(Passage)

Laura and Almanzo Wilder
Rose Wilder Lane quit her job after three years and went back to freelancing. This time, she found tremendous success. She wrote short stories for leading magazines that were nominated for O’Henry prizes. Her novels made best seller lists.
Money gave her freedom, and she traveled widely in Europe. For long periods she lived in Albania with her friend Helen Dore Boylston, who wrote the Sue Barton children’s books.

Highway sign at site of Rose Wilder Lane’s birthplace.
After her money disappeared in 1929 and her career tanked, she moved back to Missouri with her elderly parents. Until 1935, Rose Wilder Lane lived in the farmhouse Almanzo had built just a few hundred yards from her parents’ newer cottage.
Little House
Rose had no luck finding a publisher for Pioneer Girl. One editor suggested she turn the first part into a children’s book. Mother and daughter liked the idea and wrote Little House in the Big Woods. Harper and Row agreed to publish it in 1931.

(End Passage)

Exercise tasks:
1. Answer these from the Rose Wilder Lane passage:
(a) With whom did she live for long periods in Albania?
(b) Until what year did she live in the farmhouse Almanzo had built?
(c) Which publisher agreed to publish Little House in the Big Woods, and in what year?
2. Carry on the Rose Wilder Lane passage from the point where it stops.
The records play no part in what is asked here.

(Source data)

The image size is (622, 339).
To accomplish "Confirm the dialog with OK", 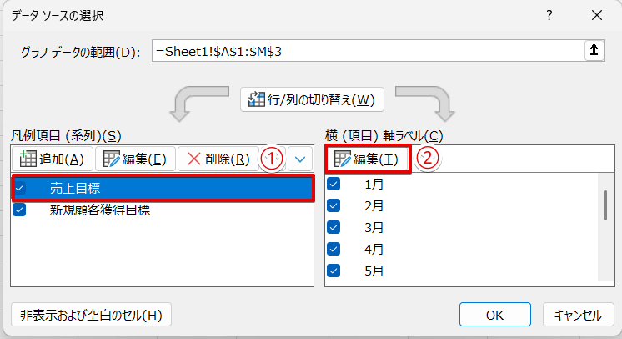I will pos(495,315).
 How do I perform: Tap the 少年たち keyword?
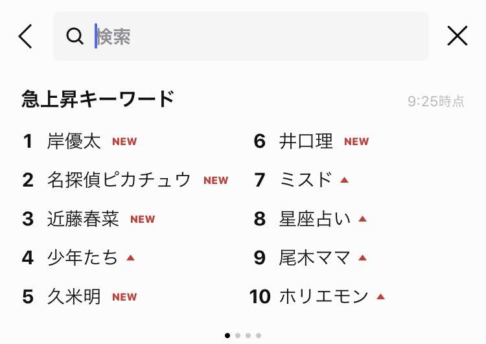click(82, 258)
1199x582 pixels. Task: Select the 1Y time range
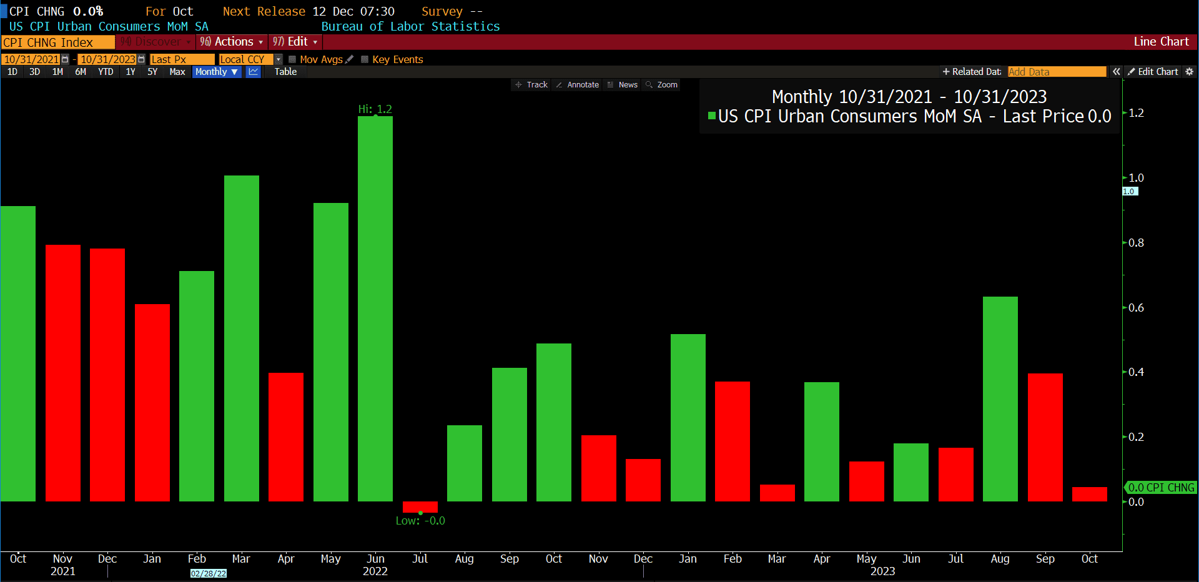(x=131, y=72)
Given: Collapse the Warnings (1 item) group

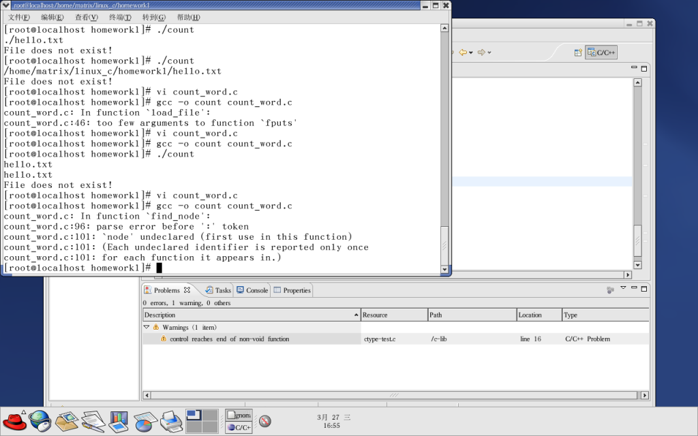Looking at the screenshot, I should [x=147, y=328].
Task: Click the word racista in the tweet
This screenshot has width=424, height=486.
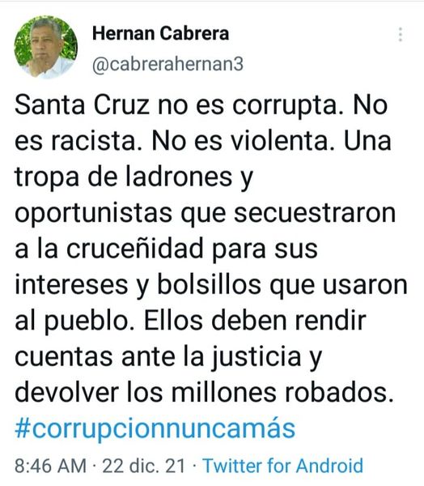Action: click(x=94, y=141)
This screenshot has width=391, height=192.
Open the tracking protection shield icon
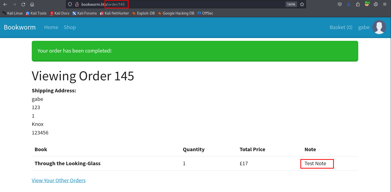70,4
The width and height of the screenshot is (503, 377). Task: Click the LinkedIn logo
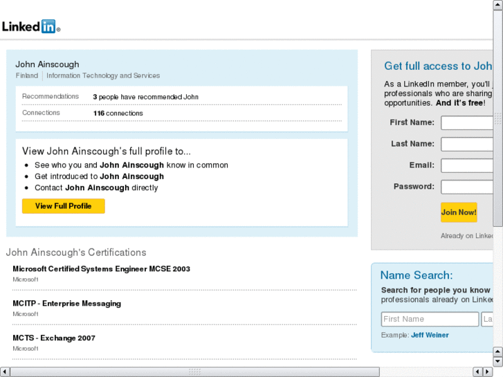[x=31, y=27]
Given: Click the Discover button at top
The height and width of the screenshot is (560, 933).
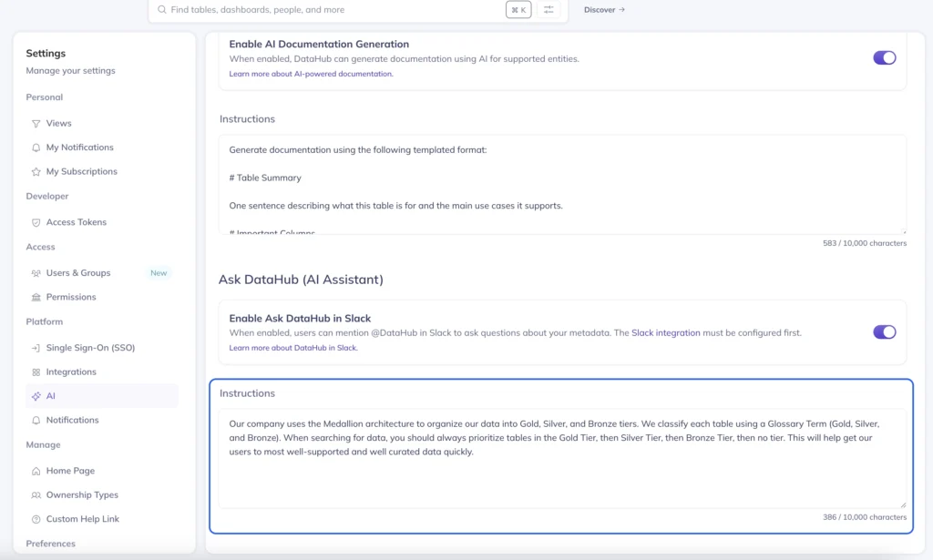Looking at the screenshot, I should [602, 10].
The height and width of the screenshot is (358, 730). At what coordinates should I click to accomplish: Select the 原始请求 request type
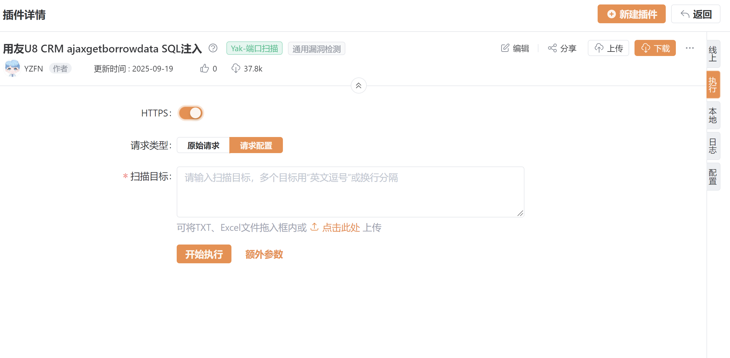(x=203, y=145)
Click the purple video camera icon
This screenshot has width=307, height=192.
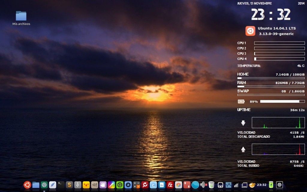tap(103, 185)
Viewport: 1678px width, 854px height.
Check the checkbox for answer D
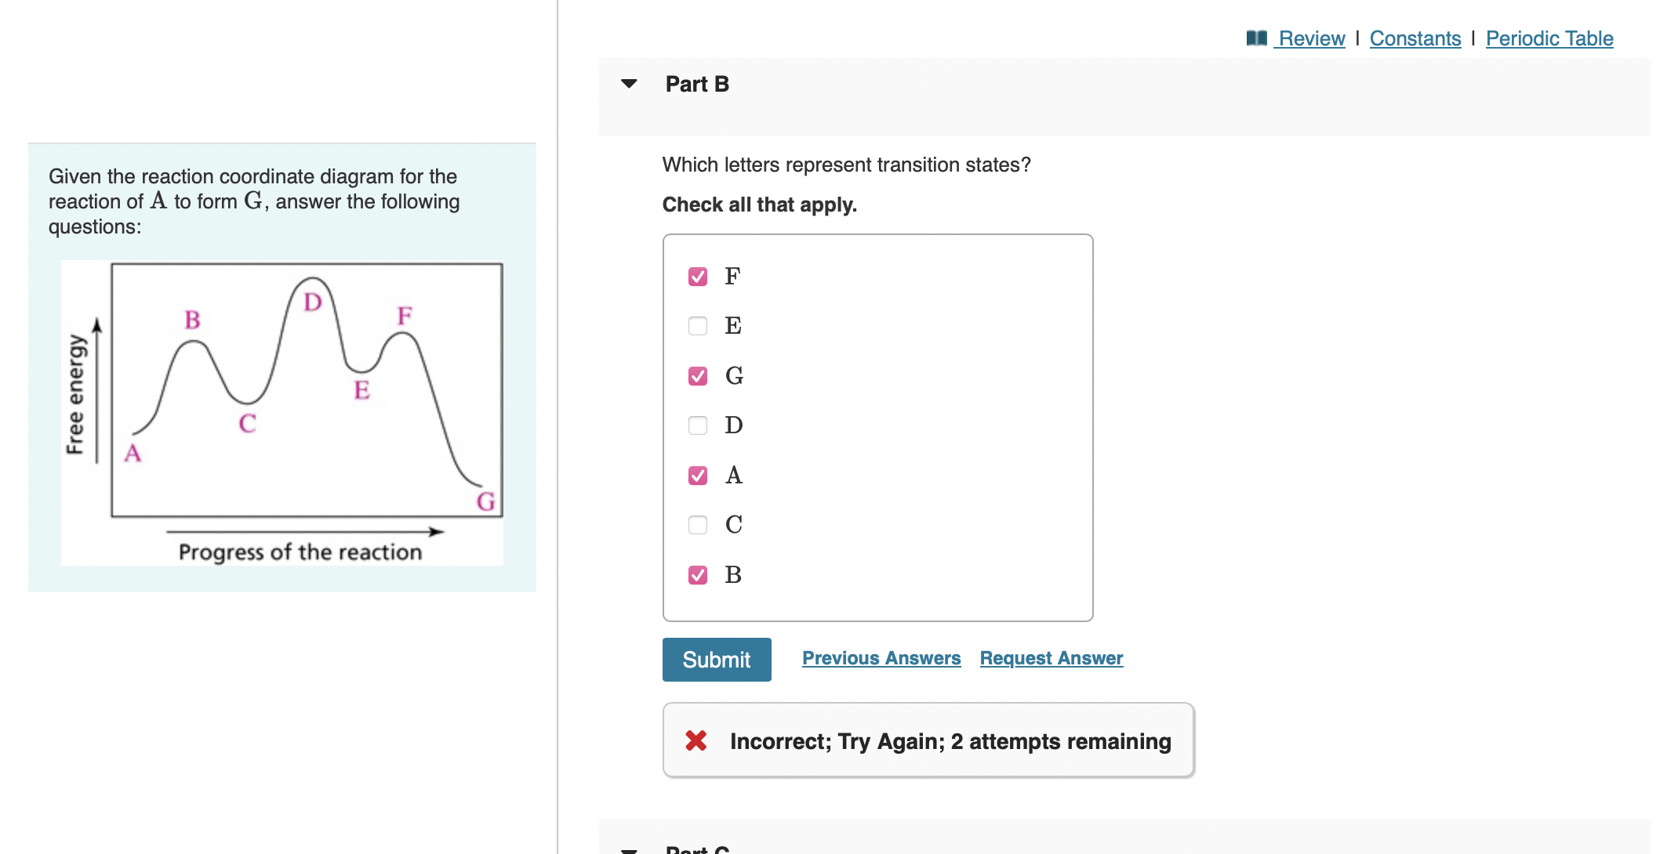point(697,425)
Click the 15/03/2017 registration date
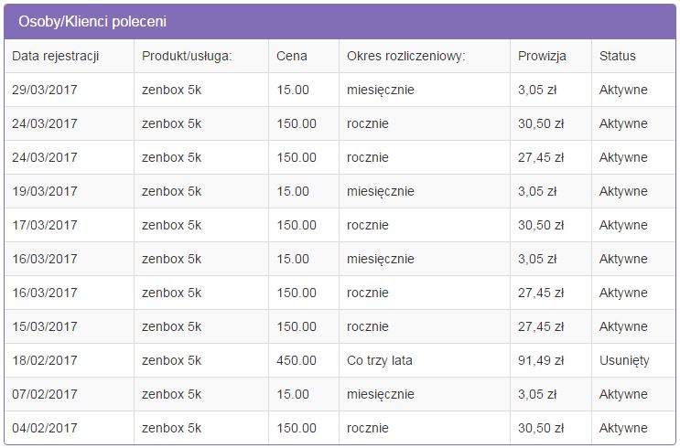680x448 pixels. tap(45, 326)
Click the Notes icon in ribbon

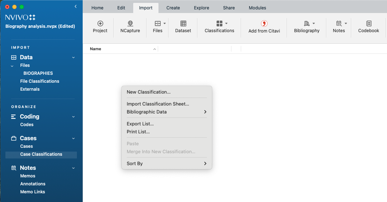tap(339, 23)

(End Source data)

Expected results:
1.
(a) Helen Dore Boylston
(b) 1935
(c) Harper and Row, in 1931

2.
Suddenly, out of the blue, Laura Ingalls Wilder achieved literary success. Critics considered her a naïve genius along the lines of Grandma Moses.
Rose never publicly acknowledged her role in writing her mother’s books, giving critics plenty of grist for debate.
Did she take a rough manuscript and substantially rewrite it? Or did she simply encourage her mother and help her get the book published through her literary connections? The truth probably lies somewhere in between.
Rose was likely a true collaborator at most or an aggressive editor at the least. Her mother had written for local newspapers for two decades, and Rose had a track record as a novelist and editor.
Goddam Juvenile
Rose may have revealed her attitude toward writing the Little House books. “Have to finish my mother’s goddam juvenile,’ she wrote in her diary on May 10, 1936.

Rose Wilder Lane in 1933
While working on the first few of her mother’s books, she hated living in Missouri and felt stifled on her parents’ farm. But she rebuilt her writing career, enough to buy a farmhouse in Danbury, Conn., in 1938. There she could be near the New York literary scene, and she lived there for 25 years.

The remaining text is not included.